(Item-finding records)
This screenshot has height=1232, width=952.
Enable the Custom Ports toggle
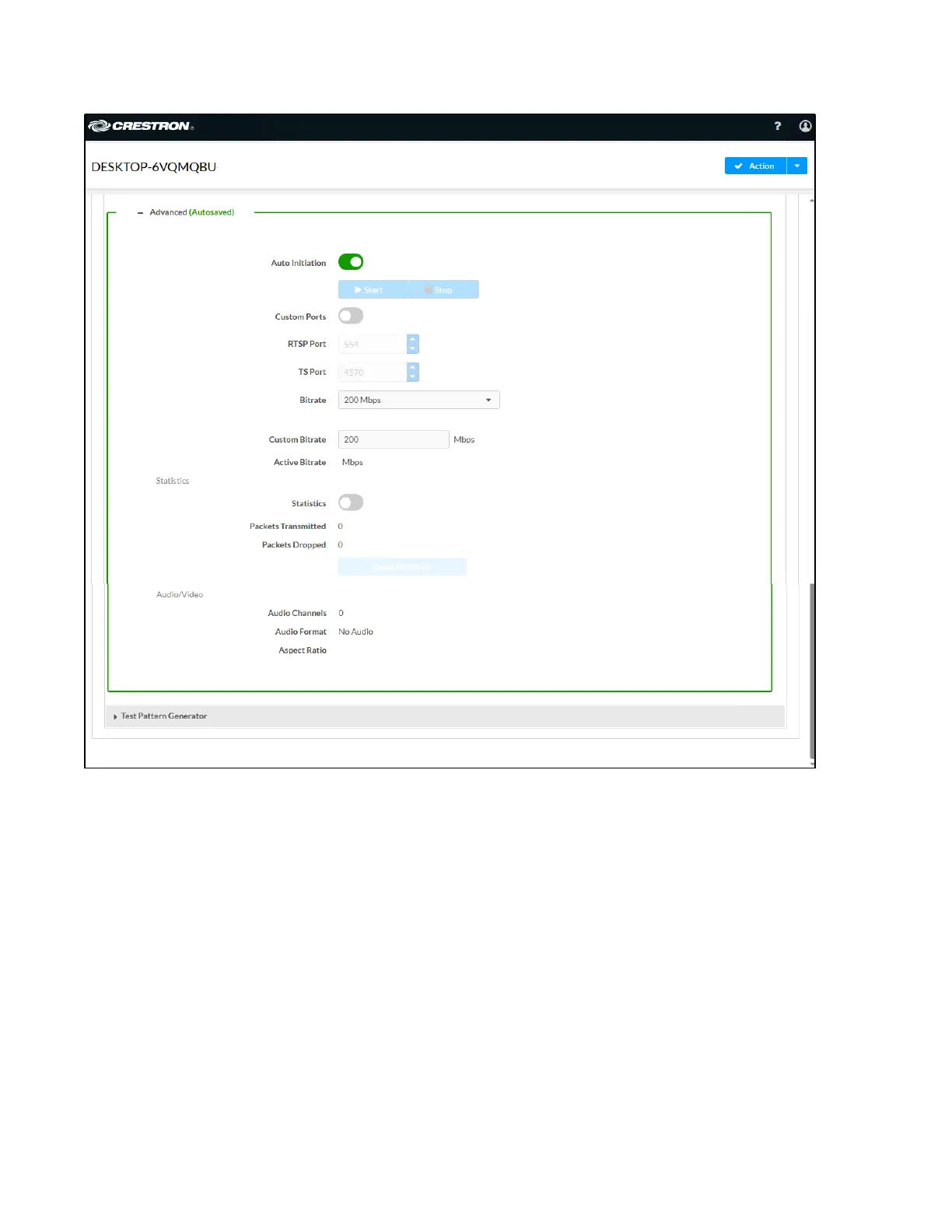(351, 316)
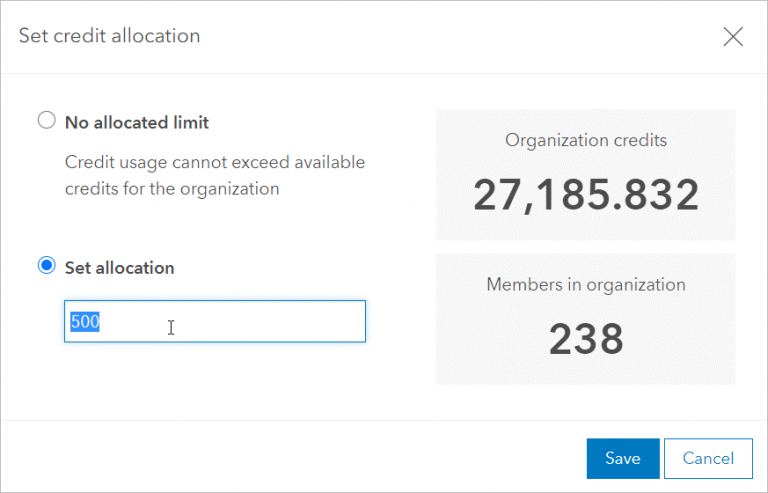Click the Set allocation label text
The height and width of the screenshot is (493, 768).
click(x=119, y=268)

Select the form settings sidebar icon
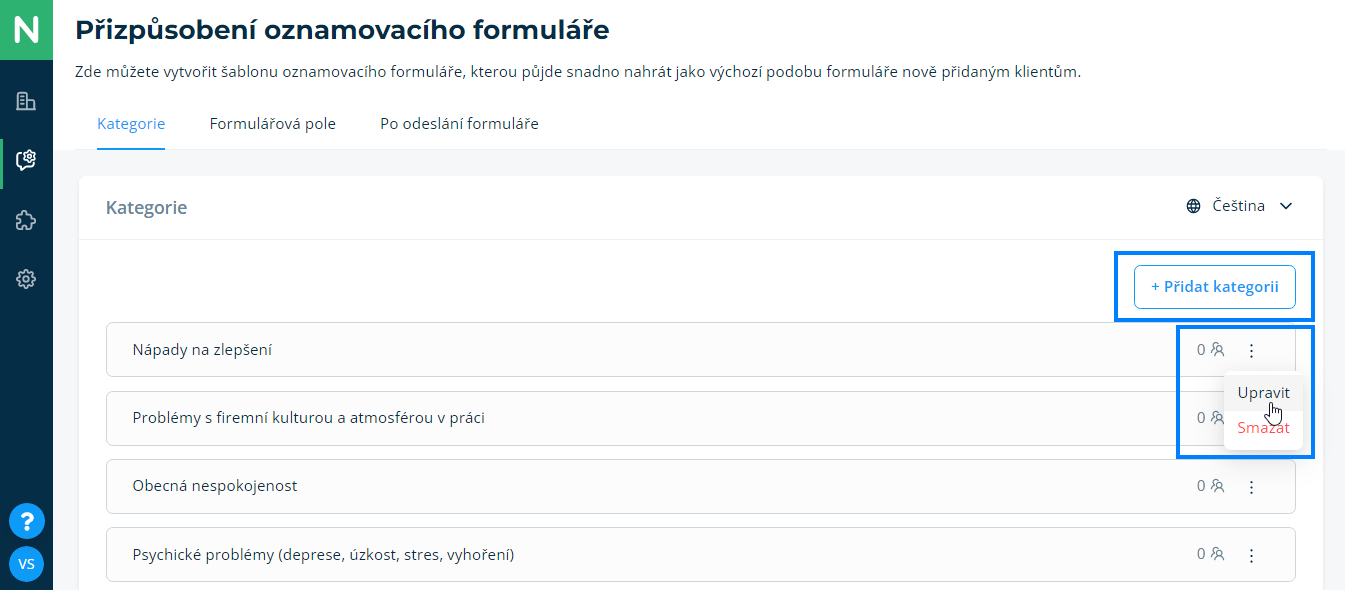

YOUR GOAL — Quote every line of the items above word for word, leaving out the pictures.

RESPONSE —
This screenshot has height=1232, width=952.
Enable the Custom Ports toggle
(351, 316)
Click the Set allocation label text
The height and width of the screenshot is (493, 768).
click(x=119, y=268)

Select the form settings sidebar icon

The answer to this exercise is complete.